I checked them out and they look real to me. I can try to get a picture of what I bought up next week (camera is being borrowed by parents) if you'd like to see them yourself.


----------



## emmalay (Mar 8, 2009)

Has anyone else been there?


----------



## yassaziza (Feb 5, 2010)

I went to the Cosmetic Clearance Center in Barrie last weekend and I got:

Mac 100 Strokes e/s- $10.50
Mac Femme Fi e/s- $ 10.50
Mac Gentle Simmer slimshine- $5.99 

They had some quads ($29), MSF ($19), blushes ($11.50), ls, e/s (10.50), paint pots, holiday pallets and other stuff. 

There were two Mac blush refill that had the magnet on the back but they didnt have the sticker with the name on it.
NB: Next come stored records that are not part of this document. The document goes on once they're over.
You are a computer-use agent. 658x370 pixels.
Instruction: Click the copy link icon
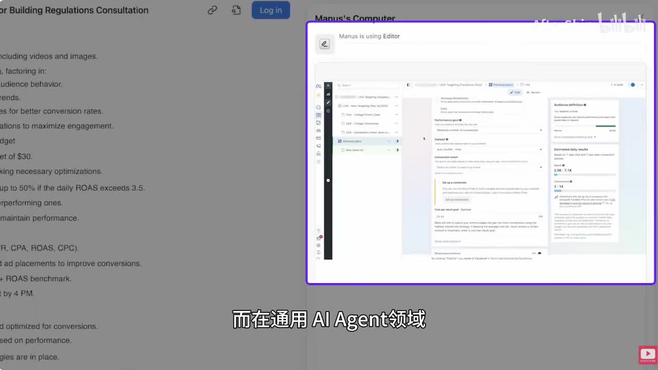click(x=212, y=10)
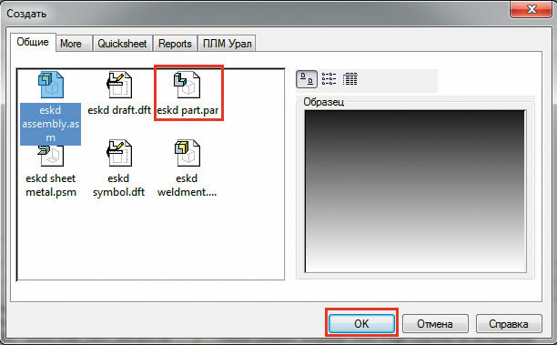Switch to large icons view mode

(307, 79)
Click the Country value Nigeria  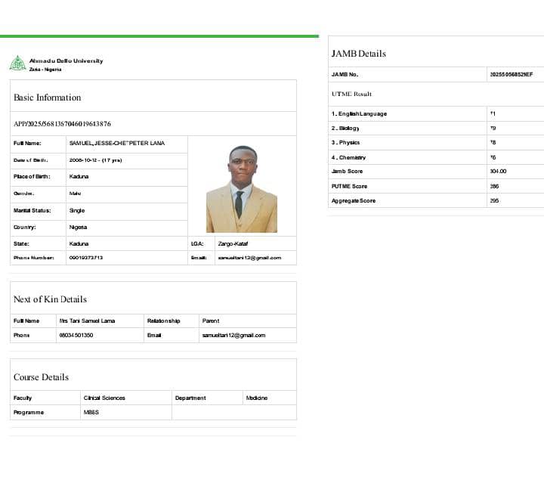[79, 227]
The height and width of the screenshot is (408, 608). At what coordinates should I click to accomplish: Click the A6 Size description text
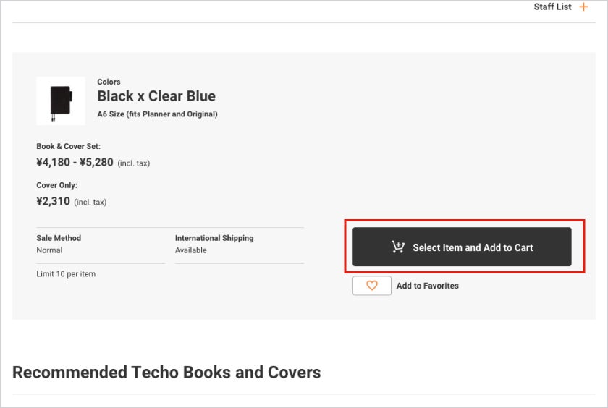coord(157,114)
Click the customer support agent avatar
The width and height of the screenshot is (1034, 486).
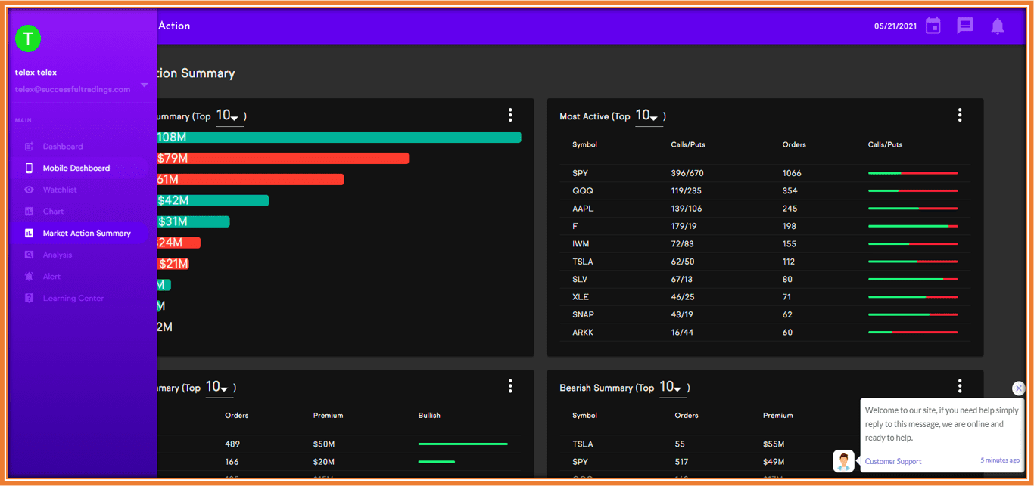(844, 461)
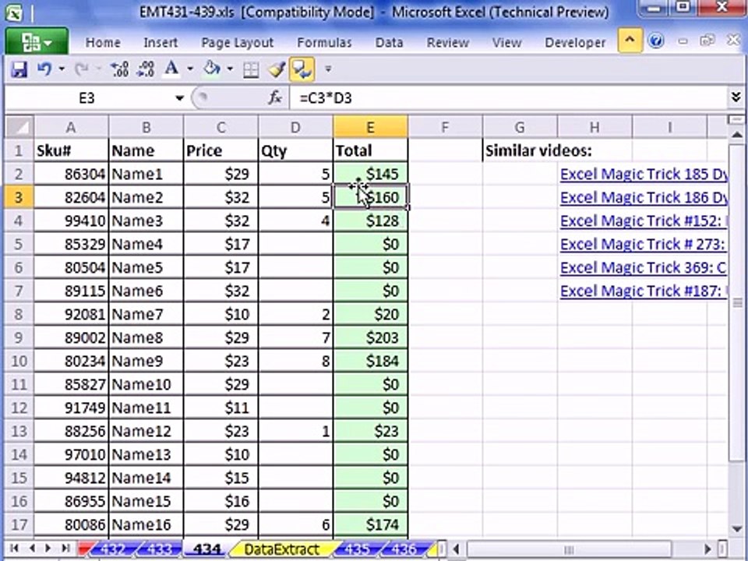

I was wondering if it was real Mac.


----------



## Cinci (Feb 17, 2010)

Hey ladies,

I just got back from a trip to the GTA, and I was at the Cosmetic Clearence Centre last Saturday.   From what I remember they had:

Bubbles Lipstick
Frenzy Lipstick
Take Wing Quad
Shadowy Lady Quad
A Couple of holiday pallettes (the fuschia one and the red one from 2008)
some MSF's
Solar White e/s
Aqua pro pan
Signed, Sealed Pro Pan
some Blue, a Mid tone Purple, and a Dark green eyeshadows (I didn't check the names)
A few Matte Midtone brown pro pan e/s's (as the girl above said, they didn't have name stickers on the back)
A few Dazzleglasses (a fuchsia color one and a reddish one)
Quite Natural Paint Pot
Orange MAC Makeup Bags (I think these were from the Neo Sci-Fi Collection)
MAC Signature Cosmetics Bag - Small Rectangle (These are the black ones with the mac logo all over it - they only had one left)
Dangerzone MES (only 1 left)
#205 Mascara Fan Brush
#204 Lash Brush
Select Cover-up (Darker shades)
Novel Twist Bag with Hundred Degrees Pearlizer and mini Kabuki
mini brush sets (red ones and gold ones)
Little Darlings Mini Lipglass set from last 2008 Xmas (Red packaging)
Little Darlkings Eyeliner Set from 2008 Xmas (Red Packaging)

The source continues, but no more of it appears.